Sunday, June 03, 2007

Gold prize

My former student and post-doctoral fellow, Peter van Zijl, originally from Holland, won the Gold Prize at the recent meeting of the Intl. Society for Magnetic Resonance in Medicine, that I attended in Berlin. He is now a Professor at the prestigious Johns Hopkins University where he heads the Kirby Center for MRI research. He invited us to a celebratory dinner the first night we were in Berlin, that was held at the interestingly named restaurant "Joe Beau Lais."
I take no credit for the contributions that won him the prize, but I think how he came to join my lab back in 1982 makes an interesting story. He contacted me "out of the blue" looking for a position in the Baltimore-Washington area, because he had met a girl where he was working in the Carnegie-Mellon University in Pittsburgh, and she was going to JHU, and he wanted to be near her. Without a position he would have to return to Holland. Of course, he told me that he wanted to transfer from his basic chemistry work to medical applications of magnetic resonance, that I was doing. He sent me his cv and I saw that he had obtained his PhD in the University of Amsterdam with Prof. McLean.
Now it so happens that I had met Prof. McLean several years before at a Gordon Conference in New Hampshire, when he had come to sit next to me. After we became acquainted I asked him how it was that a Dutchman had a Scottish name, and he told me the story of the Protestant pilgrims who had gone to Holland to escape religious presecution from the Catholics in Scotland in the 1700's, just like the Mayflower pilgrims several hundred years before. He told me that there were thousands of Scottish descendents in Holland, and they knew where and when each of their ancestors had arrrived in Holland, on which boats, since all the records had been kept. It so happened that his brother was an expert on this subject and had written a book about it and if I ever came to Holland again he would show it to me. In fact, I did go, and he met us at the airport and took us to his home and showed us the book and was extremely nice and hospitable.
He also told us an unexpected story, that during WWII the Nazis were very suspicious of Dutchmen with Scottish names, thinking they were British spies (which several of them were), and so it was dangerous for them in Holland. Several hundred young men with Scottish names including himself were sent to a dense forest in the center of Holland in an area called the Hoche Veluwe near Apeldoorn, and were hidden there by the resistance and were fed by local farmers. There was also a group of Dutch Jews hidden there, and the two groups survived the war together.
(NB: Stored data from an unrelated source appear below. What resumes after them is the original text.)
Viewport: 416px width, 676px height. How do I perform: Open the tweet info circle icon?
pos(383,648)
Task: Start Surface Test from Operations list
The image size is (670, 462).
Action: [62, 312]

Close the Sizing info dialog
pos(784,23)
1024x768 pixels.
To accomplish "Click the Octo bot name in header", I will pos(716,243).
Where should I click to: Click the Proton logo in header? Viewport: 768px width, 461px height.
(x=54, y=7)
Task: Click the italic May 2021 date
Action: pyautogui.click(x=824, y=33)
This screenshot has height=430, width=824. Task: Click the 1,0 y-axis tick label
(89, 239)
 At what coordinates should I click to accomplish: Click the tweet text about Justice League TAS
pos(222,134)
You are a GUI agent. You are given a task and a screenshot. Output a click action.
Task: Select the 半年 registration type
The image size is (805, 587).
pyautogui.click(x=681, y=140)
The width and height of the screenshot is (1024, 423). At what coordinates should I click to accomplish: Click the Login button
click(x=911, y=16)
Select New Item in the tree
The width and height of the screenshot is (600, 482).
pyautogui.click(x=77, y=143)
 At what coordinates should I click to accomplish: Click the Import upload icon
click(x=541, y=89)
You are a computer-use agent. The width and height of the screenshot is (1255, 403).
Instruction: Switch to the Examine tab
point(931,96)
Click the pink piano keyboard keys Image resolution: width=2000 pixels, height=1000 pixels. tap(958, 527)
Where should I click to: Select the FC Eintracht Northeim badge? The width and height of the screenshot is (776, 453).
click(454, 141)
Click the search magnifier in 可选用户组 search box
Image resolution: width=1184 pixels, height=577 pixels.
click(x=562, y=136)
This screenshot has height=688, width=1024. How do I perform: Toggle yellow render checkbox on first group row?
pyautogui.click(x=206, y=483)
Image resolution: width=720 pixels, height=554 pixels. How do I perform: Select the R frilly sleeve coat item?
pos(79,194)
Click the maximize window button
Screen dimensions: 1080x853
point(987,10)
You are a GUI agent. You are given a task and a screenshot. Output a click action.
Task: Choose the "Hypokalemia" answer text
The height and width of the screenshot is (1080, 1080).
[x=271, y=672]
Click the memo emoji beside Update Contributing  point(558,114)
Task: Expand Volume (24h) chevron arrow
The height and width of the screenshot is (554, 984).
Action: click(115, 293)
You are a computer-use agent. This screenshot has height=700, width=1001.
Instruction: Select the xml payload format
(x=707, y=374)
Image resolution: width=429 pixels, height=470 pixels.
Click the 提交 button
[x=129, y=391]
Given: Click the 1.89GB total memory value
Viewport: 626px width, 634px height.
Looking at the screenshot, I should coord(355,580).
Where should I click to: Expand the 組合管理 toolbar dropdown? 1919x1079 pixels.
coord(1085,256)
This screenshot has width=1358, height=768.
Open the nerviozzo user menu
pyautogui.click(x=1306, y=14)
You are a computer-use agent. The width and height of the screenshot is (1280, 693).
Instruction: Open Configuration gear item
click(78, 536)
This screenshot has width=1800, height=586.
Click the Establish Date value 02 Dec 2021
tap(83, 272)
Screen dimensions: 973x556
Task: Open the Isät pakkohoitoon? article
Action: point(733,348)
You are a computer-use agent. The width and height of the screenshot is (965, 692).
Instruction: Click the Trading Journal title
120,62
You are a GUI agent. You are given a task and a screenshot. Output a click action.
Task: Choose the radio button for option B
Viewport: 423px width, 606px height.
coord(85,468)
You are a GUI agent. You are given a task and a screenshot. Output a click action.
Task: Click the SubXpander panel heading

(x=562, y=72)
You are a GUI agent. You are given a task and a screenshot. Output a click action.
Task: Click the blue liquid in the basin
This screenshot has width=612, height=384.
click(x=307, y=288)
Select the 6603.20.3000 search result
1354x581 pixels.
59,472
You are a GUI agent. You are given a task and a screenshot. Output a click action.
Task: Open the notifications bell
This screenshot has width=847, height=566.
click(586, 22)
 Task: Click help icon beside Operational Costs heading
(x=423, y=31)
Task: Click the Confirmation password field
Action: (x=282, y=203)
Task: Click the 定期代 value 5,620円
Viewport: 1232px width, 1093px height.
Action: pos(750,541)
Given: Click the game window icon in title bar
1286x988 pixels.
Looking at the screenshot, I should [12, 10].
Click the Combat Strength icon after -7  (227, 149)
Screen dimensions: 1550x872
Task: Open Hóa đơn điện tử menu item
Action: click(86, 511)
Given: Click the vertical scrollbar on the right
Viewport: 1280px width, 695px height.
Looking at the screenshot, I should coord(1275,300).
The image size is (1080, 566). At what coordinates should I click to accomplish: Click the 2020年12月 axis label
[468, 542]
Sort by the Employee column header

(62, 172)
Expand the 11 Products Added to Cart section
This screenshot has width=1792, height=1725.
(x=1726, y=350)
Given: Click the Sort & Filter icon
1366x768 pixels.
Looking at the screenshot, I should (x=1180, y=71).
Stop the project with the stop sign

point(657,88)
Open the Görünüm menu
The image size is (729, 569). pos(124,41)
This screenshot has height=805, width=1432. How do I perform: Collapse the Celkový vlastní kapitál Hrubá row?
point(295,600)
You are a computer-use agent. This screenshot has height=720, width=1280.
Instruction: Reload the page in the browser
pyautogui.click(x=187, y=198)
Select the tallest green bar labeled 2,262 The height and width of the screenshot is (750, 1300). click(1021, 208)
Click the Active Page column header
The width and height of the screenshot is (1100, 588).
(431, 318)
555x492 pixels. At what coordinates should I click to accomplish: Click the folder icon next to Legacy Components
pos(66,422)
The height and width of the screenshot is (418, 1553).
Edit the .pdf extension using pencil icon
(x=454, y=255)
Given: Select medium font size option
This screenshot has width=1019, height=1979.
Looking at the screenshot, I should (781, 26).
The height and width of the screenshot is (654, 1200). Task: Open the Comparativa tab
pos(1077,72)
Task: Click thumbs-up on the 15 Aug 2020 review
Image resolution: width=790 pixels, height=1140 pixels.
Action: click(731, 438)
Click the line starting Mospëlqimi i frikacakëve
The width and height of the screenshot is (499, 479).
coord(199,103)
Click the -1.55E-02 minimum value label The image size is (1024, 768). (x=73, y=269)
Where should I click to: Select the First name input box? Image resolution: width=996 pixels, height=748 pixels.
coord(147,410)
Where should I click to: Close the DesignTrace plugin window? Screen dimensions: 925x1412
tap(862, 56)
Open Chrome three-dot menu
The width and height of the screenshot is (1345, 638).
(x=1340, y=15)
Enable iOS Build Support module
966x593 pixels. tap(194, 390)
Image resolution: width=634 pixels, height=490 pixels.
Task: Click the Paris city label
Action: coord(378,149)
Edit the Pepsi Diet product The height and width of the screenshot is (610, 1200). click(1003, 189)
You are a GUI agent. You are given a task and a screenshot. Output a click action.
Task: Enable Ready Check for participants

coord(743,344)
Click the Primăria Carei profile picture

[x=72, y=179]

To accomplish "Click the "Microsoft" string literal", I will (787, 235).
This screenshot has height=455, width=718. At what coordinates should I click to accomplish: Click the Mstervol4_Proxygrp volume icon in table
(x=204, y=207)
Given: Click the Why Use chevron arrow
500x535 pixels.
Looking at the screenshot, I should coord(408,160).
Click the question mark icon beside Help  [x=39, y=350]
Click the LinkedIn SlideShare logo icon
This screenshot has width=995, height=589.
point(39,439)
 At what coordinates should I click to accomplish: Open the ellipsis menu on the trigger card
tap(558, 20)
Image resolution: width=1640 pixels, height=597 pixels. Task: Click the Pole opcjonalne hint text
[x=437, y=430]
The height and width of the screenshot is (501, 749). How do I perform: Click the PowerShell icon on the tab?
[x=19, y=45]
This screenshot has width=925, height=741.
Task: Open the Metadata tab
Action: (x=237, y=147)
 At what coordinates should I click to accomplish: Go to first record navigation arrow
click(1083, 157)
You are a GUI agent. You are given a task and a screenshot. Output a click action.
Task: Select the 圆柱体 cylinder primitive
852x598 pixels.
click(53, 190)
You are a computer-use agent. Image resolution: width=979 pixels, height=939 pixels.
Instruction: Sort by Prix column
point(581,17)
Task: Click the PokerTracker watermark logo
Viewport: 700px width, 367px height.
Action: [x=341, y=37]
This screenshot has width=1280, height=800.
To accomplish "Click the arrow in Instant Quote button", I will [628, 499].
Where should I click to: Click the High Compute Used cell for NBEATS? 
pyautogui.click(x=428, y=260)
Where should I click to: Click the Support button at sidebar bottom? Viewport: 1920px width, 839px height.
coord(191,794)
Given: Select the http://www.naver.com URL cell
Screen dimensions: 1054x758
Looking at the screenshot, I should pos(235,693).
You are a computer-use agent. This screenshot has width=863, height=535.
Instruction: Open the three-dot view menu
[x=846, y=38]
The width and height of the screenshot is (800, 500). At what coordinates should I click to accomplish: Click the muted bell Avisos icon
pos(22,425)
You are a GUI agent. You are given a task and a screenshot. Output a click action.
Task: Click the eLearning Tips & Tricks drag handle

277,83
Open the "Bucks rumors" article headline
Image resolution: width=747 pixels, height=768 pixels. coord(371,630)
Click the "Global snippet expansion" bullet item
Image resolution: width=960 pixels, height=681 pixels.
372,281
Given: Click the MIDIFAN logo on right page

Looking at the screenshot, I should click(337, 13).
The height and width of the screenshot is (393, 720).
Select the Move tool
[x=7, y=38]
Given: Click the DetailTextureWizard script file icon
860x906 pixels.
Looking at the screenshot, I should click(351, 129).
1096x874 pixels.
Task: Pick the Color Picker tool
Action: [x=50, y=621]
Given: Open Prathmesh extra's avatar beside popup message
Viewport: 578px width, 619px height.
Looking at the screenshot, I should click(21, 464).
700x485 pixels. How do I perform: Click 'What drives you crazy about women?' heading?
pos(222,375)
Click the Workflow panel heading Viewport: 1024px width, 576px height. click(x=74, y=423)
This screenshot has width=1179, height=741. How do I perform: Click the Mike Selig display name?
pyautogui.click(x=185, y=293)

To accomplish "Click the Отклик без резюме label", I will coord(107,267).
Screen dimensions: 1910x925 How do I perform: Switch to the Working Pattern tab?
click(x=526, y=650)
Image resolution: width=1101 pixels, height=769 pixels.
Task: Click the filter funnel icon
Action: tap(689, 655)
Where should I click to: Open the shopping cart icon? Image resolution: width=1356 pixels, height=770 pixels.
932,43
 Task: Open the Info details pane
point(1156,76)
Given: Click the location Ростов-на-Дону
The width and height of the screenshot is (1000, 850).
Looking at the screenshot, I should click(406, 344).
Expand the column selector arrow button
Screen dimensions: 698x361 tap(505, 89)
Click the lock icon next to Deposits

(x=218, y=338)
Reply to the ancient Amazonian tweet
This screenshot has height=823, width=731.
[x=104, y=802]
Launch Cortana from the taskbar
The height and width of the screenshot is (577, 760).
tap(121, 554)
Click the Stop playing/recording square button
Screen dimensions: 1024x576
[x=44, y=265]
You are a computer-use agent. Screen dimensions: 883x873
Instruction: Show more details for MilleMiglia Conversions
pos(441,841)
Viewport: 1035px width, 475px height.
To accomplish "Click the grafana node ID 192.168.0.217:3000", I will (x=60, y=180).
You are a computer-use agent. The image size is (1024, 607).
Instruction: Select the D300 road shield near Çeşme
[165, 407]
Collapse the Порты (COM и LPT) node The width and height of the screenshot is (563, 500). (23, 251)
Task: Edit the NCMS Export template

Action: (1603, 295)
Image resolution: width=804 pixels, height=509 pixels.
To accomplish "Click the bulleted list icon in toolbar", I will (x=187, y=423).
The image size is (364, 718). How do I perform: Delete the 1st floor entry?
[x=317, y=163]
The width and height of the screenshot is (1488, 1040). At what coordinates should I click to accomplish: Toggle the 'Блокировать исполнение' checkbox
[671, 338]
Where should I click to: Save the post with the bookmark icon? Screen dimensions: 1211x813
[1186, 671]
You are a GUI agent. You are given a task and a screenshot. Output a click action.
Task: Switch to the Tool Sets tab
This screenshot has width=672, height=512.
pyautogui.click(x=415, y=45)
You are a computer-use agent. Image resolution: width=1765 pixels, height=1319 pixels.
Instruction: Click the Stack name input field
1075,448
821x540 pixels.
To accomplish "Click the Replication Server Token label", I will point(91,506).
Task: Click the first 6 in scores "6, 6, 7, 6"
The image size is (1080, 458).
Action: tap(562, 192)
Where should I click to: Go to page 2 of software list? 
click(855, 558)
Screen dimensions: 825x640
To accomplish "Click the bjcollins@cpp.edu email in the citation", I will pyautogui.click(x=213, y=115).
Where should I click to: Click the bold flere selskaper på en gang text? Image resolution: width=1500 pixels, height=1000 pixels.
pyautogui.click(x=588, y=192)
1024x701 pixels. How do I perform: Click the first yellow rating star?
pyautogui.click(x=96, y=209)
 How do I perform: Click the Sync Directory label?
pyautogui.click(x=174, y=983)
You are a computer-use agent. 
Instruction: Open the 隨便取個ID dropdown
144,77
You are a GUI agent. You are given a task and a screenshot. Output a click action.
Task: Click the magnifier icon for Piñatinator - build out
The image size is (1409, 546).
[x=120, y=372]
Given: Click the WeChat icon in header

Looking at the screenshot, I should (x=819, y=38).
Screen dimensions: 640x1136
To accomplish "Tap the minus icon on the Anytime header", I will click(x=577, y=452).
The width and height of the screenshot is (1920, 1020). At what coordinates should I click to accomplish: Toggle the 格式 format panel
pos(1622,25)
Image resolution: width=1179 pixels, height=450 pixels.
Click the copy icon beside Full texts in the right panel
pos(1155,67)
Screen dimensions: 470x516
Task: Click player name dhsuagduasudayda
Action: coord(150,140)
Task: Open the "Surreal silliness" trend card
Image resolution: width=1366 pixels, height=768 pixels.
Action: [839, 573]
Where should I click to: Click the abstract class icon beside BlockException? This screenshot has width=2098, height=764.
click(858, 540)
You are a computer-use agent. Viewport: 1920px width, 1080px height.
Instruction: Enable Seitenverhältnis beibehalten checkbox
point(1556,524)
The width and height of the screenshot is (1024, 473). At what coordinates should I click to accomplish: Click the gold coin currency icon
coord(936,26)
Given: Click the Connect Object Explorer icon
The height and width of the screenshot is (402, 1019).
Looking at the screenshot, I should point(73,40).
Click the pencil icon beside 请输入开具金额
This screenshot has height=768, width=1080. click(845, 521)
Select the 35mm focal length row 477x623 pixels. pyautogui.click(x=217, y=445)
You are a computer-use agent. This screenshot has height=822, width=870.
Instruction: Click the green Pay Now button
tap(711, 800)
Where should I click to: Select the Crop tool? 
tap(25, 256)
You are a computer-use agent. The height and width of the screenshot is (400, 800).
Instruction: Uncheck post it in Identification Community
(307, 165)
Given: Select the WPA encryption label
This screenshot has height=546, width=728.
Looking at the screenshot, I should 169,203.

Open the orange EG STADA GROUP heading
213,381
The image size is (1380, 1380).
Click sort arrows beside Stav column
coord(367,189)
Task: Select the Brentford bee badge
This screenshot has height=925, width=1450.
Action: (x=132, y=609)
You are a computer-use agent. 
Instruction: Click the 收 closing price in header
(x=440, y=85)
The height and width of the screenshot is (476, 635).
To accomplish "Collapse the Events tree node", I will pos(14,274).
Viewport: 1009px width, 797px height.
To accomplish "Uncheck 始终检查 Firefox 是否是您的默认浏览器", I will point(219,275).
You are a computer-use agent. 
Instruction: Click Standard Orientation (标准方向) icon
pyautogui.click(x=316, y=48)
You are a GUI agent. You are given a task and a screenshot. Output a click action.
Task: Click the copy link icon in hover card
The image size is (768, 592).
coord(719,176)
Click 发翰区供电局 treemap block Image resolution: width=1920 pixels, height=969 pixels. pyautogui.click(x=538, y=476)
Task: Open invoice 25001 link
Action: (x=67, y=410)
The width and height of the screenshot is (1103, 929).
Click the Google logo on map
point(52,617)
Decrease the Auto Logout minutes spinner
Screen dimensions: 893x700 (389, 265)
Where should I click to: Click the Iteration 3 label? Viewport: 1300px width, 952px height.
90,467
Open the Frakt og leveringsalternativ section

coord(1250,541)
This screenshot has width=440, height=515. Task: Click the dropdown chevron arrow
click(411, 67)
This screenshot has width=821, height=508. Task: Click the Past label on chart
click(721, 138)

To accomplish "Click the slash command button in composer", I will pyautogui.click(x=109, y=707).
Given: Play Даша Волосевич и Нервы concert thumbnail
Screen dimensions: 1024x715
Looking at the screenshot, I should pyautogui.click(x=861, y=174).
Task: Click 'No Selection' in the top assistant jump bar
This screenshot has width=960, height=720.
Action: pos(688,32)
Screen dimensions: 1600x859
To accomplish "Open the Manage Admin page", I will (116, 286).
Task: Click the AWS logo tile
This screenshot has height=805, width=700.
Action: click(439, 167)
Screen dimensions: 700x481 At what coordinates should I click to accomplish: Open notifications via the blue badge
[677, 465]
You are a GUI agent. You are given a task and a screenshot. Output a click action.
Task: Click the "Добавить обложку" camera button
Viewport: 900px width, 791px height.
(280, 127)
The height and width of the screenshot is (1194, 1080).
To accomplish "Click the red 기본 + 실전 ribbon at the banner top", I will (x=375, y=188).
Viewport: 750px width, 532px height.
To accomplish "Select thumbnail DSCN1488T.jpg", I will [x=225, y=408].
So when I received Peter's application with Prof. McLean's name on it, I immediately called him. He strongly recommended Peter and said that he was an excellent student. When Peter came to see me I immediatley offered him a job, that really surprised him. However, I never regretted it, he was a perfect post-doctoral fellow, ambitious, independent and hard-working. But, also honest (which is even rarer) and in his acceptance speech for the Gold Medal he thanked me for having helped him (yes, he married his American girlfriend, and they have three children).